The US housing market is in turmoil. US sub-prime lending allowed many poor households to purchase a home. Booming demand saw US house prices double in 10 years. In the last year US house prices fell 5 per cent as demand fell and repossessions forced sales. Britain is following. A recent Financial Times poll of British economists showed many expected British house prices to fall 10 per cent to 30 per cent from the peak. British house prices tripled in 10 years and have only fallen recently. The catalyst was the collapse of Northern Rock, a deposit-taking home-loan lender. The global house price boom has ended. The freezing of the interbank money market has hobbled credit markets. The pain is spreading from housing to commercial property and equity prices are now falling.
The IMF has warned that house prices could fall in Europe. The European central bank is resisting rate cuts and the euro locks nations into a monetary straightjacket.
Professor William Buiter of the London School of Economics has welcomed the end of the asset bubble and sees a US recession as desirable given the distortions created by financial excesses.
The US might cut rates aggressively to try to keep the party going, but that might be difficult with credit markets imploding.
Do Australian house prices necessarily follow? Australian house prices rose 160 per cent in 10 years and are still rising at the upper end.
Australian share prices will follow global share prices, but our housing seems unlikely to falter unless the economy slows rapidly.
The US sub-prime market sector is much larger than here and non-recourse borrowing in the US means borrowers often walk out when house prices fall below the value of the loan. This creates more volatile house prices.
Australia has had limited use of low interest rate introductory loans and mortgage insurance protects lenders. While RAMS failed we have not had a run on a deposit-taking institution as in the UK.
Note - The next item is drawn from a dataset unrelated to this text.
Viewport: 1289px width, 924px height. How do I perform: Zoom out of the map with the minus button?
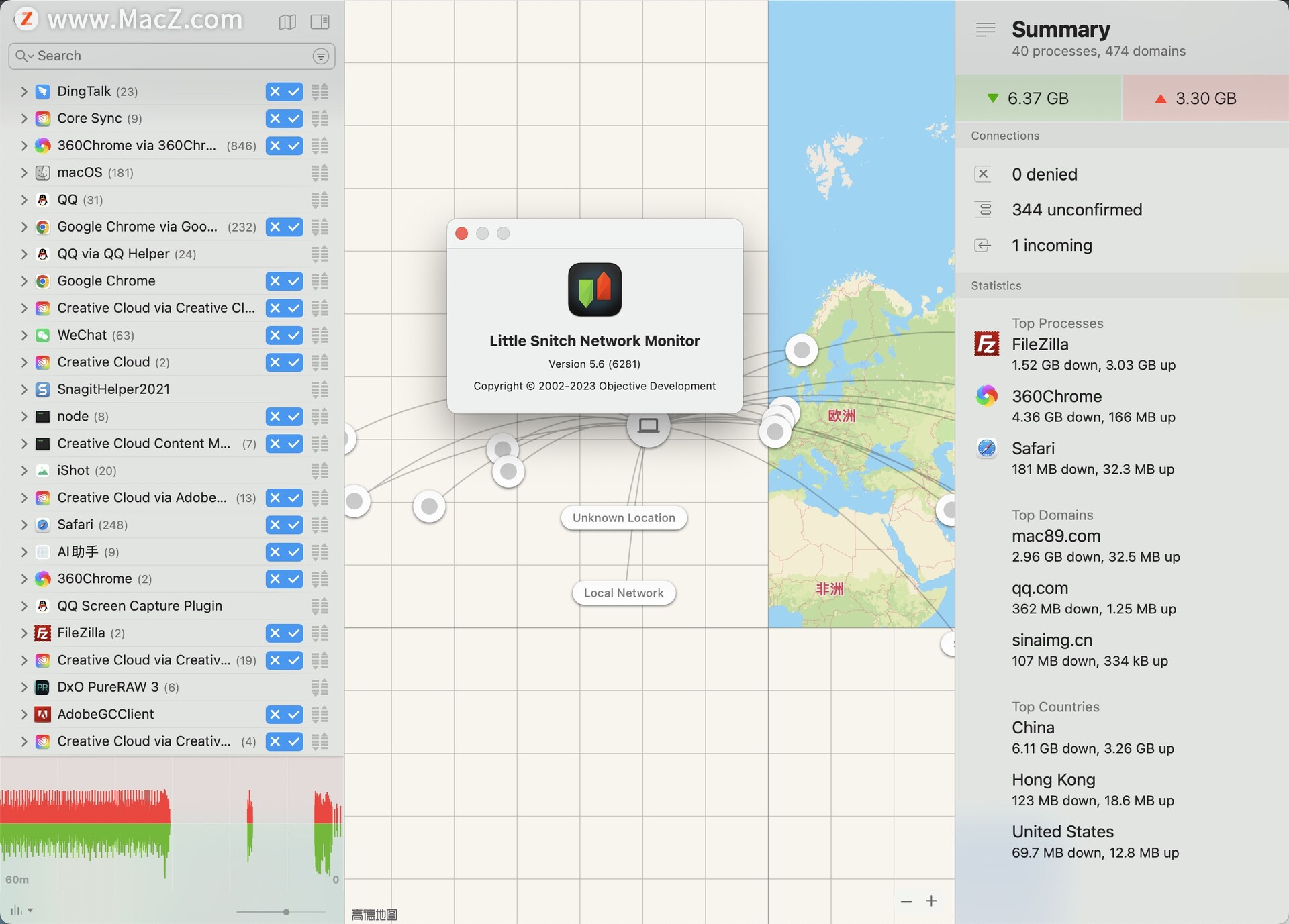pyautogui.click(x=906, y=901)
Even so, the OECD suggested in 2005 that Australian house prices were the most overvalued of any developed country relative to income or rents. Our household debt and servicing costs relative to income are high. Households are exposed if rates rise sharply.
In the US and Britain financial problems mean housing might cause recessions. Barring tax changes, or a financial collapse, that seems unlikely in Australia.
It needs rising interest rates and a world slowdown with rising unemployment to prick Australia's housing bubble. Some say that's unlikely, but overpriced assets do fall. Do not assume Australian house prices will rise forever.